Start of Excerpted data
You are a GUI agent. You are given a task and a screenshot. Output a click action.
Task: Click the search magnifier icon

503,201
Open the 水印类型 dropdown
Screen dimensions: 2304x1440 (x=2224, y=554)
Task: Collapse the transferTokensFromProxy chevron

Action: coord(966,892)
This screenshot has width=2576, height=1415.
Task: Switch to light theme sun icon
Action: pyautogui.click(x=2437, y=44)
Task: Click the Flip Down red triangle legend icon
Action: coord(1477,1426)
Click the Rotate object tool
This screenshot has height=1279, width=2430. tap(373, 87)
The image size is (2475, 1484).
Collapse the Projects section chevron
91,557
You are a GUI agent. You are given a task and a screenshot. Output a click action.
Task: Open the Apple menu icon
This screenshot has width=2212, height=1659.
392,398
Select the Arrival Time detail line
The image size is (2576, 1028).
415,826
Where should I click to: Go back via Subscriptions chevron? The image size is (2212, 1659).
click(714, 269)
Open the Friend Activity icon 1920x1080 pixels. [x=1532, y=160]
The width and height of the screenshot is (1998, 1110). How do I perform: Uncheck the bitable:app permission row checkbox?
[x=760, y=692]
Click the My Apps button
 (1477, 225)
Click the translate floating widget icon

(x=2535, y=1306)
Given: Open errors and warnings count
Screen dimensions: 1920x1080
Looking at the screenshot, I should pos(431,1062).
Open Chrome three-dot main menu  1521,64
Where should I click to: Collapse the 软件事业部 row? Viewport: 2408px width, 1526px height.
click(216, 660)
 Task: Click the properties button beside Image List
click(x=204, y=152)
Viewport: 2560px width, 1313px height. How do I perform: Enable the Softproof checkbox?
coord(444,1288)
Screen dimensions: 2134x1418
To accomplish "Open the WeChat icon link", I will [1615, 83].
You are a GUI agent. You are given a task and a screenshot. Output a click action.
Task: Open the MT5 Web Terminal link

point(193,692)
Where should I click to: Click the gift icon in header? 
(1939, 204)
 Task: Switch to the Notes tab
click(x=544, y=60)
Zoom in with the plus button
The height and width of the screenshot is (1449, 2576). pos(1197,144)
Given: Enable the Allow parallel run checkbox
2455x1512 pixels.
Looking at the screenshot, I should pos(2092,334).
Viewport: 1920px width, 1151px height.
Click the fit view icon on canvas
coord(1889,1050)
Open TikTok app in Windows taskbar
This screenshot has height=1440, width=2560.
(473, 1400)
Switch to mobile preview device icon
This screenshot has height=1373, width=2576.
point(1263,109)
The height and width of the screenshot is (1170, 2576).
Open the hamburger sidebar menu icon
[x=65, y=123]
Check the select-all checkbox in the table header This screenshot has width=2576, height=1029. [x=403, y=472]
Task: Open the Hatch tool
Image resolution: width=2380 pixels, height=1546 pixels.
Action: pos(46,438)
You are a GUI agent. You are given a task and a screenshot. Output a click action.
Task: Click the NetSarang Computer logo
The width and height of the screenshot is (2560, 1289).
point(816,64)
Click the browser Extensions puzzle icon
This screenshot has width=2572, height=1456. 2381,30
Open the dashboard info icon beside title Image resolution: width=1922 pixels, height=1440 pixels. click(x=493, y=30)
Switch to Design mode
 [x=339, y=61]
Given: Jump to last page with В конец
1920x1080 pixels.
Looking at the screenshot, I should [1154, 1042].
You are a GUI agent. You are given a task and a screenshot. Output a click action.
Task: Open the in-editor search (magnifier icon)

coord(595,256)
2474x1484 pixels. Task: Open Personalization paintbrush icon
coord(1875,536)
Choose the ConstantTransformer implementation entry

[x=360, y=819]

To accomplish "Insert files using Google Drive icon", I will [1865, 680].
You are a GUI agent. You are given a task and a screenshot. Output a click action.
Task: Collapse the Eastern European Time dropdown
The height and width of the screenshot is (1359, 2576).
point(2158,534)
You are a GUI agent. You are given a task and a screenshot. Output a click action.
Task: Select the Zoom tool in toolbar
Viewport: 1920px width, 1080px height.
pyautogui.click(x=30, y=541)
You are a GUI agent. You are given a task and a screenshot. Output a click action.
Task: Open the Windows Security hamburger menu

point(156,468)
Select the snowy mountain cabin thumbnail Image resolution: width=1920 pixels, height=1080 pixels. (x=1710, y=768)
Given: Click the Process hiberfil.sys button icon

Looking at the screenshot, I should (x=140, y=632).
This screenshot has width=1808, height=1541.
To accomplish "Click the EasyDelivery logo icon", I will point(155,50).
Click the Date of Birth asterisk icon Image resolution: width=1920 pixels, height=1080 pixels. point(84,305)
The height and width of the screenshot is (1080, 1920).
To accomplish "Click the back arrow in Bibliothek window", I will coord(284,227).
End of Excerpted data
● **Activity**
Wherever a line in the entries holds "logo", copy that line.

● **Exercise response**
Task: Click the NetSarang Computer logo
To accomplish "Click the EasyDelivery logo icon", I will point(155,50).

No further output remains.